I’m graduating my school tomorrow.
Okay, so lately I’ve been writing too much personal blog posts, but I think I’m going to also adding that to the current renovation list that I have yet to finish for this blog. Probably seems like a lot of changes, but they are all small changes, and they are just little add-on’s and tweaks that I think are good.
OH, and this The Daily Dino is just going to be monthly posts about things that are going on, they will have no specific date to when to be posted, they’ll just be posted according to that month.
Anyways, LIKE WHAT??
Yes, you heard me right. Tomorrow, I’ll be going to high school.
Ha, you thought I was finishing high school, but it’s okay, because I’d probably think that as well if I was just reading a blog post about it.
Okay, I can’t even really wrap my mind around this. I can even begin to think about the fact that tomorrow I’m completing 9 years at my current school, and am going to move onto a high school, joining people on the journey of their lives.
Half of me is nervous, and half of me is excited.

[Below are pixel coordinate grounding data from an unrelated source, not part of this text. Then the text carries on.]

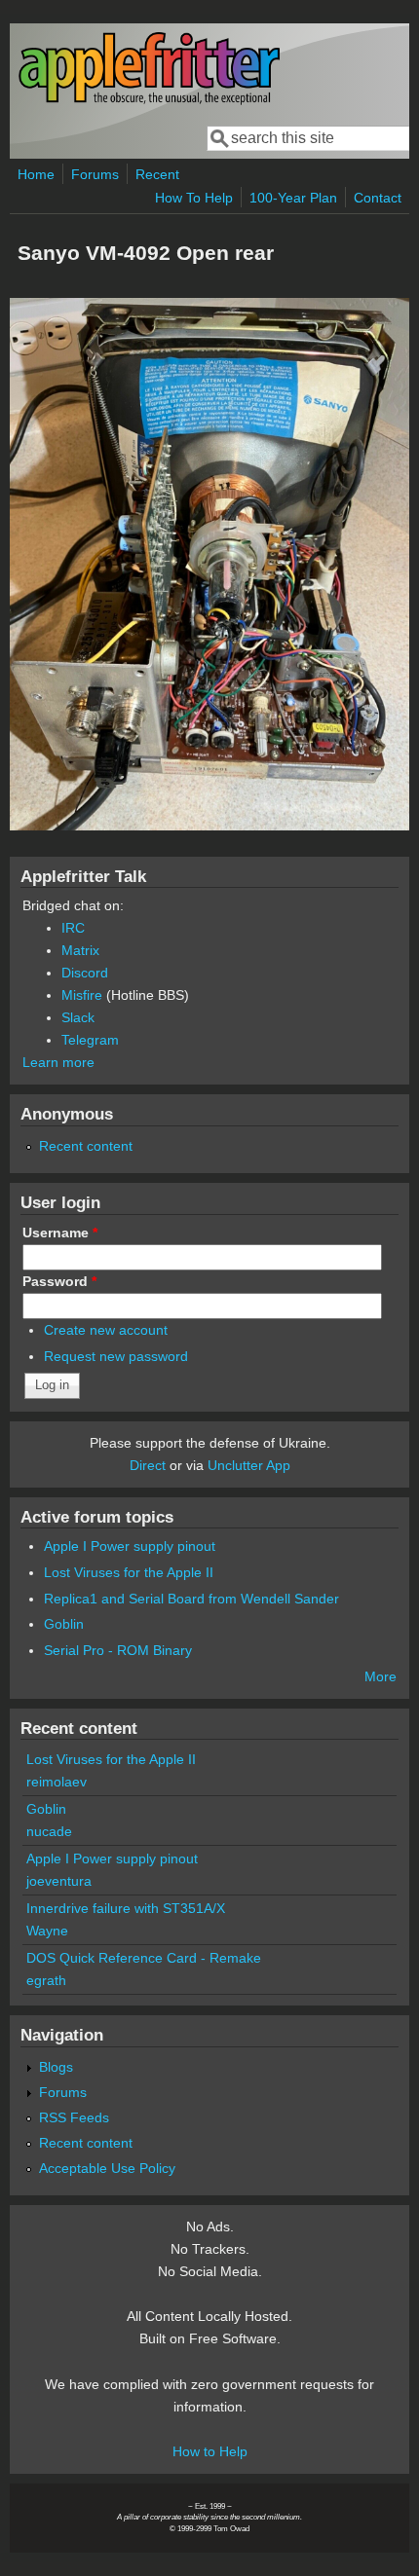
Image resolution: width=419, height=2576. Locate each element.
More (380, 1676)
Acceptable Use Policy (107, 2168)
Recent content (86, 1146)
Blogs (56, 2067)
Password (59, 1281)
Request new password (116, 1356)
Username (59, 1232)
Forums (95, 174)
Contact (377, 197)
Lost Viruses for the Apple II (128, 1572)
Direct (148, 1465)
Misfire (81, 995)
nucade (49, 1831)
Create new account (106, 1330)
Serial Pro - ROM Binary (118, 1650)
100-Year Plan (293, 197)
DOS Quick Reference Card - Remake (143, 1958)
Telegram (90, 1040)
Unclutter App (249, 1465)
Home (36, 174)
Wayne (47, 1930)
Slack (78, 1017)
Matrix (80, 950)
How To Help (194, 197)
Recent (157, 174)
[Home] (149, 100)
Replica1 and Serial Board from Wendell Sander (191, 1598)
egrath (46, 1980)
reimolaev (56, 1781)
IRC (73, 928)
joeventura (59, 1881)
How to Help (210, 2451)
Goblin (64, 1624)
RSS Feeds (74, 2117)
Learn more (58, 1062)
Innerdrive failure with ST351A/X (125, 1908)
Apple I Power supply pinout (129, 1546)
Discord (84, 972)
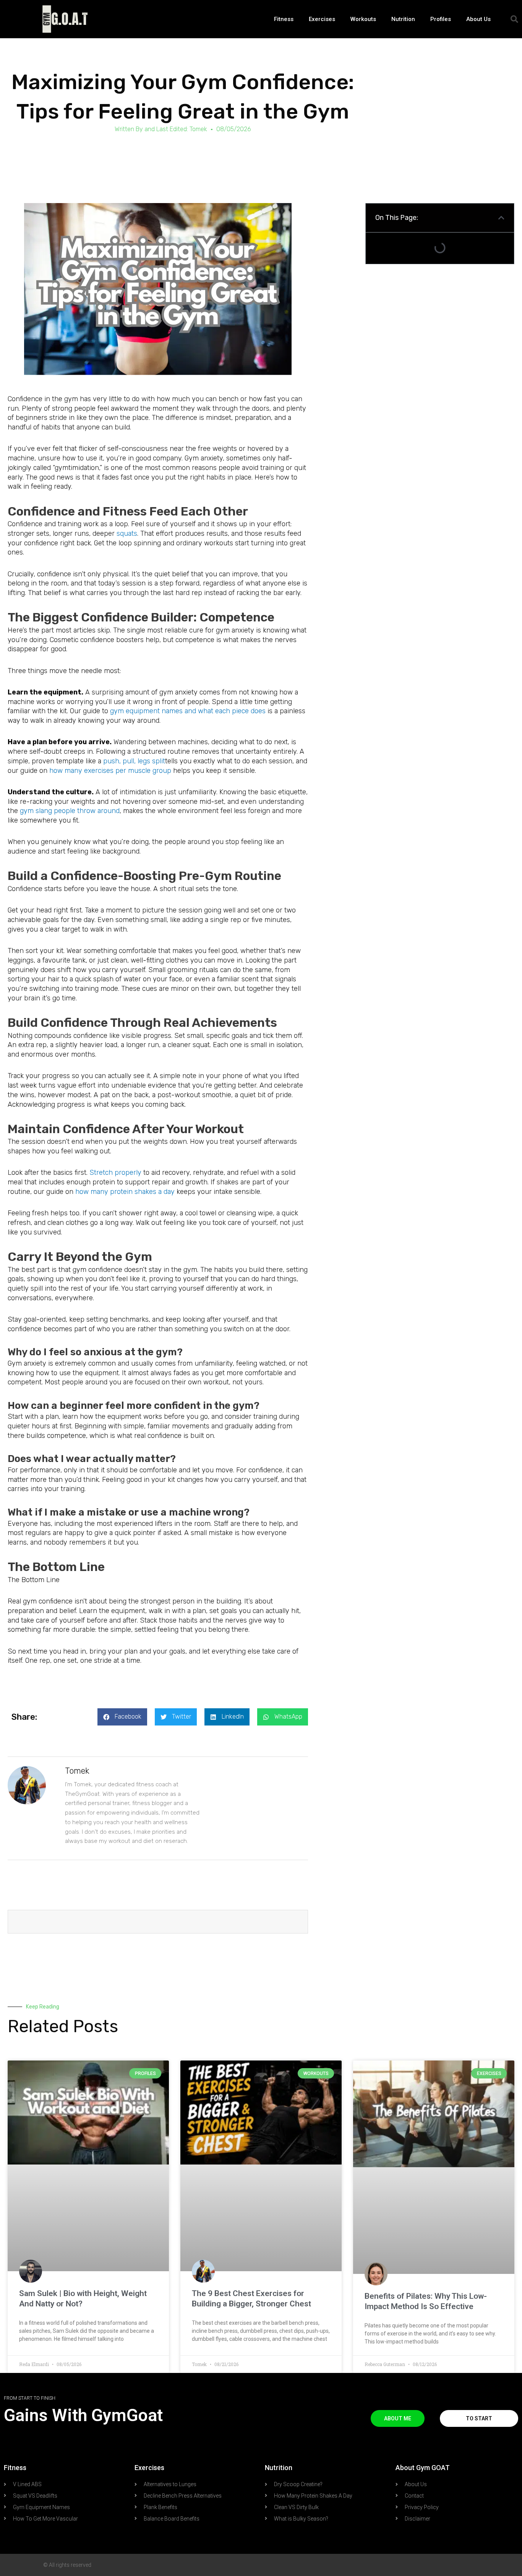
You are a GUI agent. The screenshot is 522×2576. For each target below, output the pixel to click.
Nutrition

Part of me does not want to go put on that white cap and gown, and part of me doesn’t want to go walk down those aisles, and receive that diploma that will tell me that I am finally completed with eighth grade, and that I have permission to go onto a new school for high school.
That part of me would rather do anything else, because I do not want to leave that part of my 8th grade classmates.
The other part of me is the slightest bit of excited.
You’d think I’d be fully happy, but nothing it great about leaving the people you’d formed the tightest of relationships with over eight years.
This part of me is excited to finish middle school, and just wants to move on and live life and meet new people. But really, and with all honesty- I don’t want to. But then again.. I do. I do want to go, because I really don’t want to be stuck in one place forever.
No use in living a great life with people you love, but you’re just tied down in one place. That feeling probably is just unbearable and hard to handle, because you just want to move on and get over it and just move on. Because it just becomes not fun, you know, you’re just like, “ughh, it’s getting boring” or, “i’m bored”.
Especially if you live in some small town, like I am. The town you live in has things to do, but after living there for a while, you’re just like please- I want something new!!
I want a new route in my daily day, something to add- just a little spice, ya know??
Quite frankly, I don’t even know where this post is going, it’s just like a little chit chat session, but if you like that kind of stuff, please tell me because I want to know what you all want to be on this blog as a series. Because currently, I already have a couple of series written down on paper and I’ll share that with you maybe next week.
But before I go, I’d like to tell you that tomorrow I won’t be posting because of this so called graduation. SO tomorrow, if you want to know why there’s no post up, it’s because of that reason.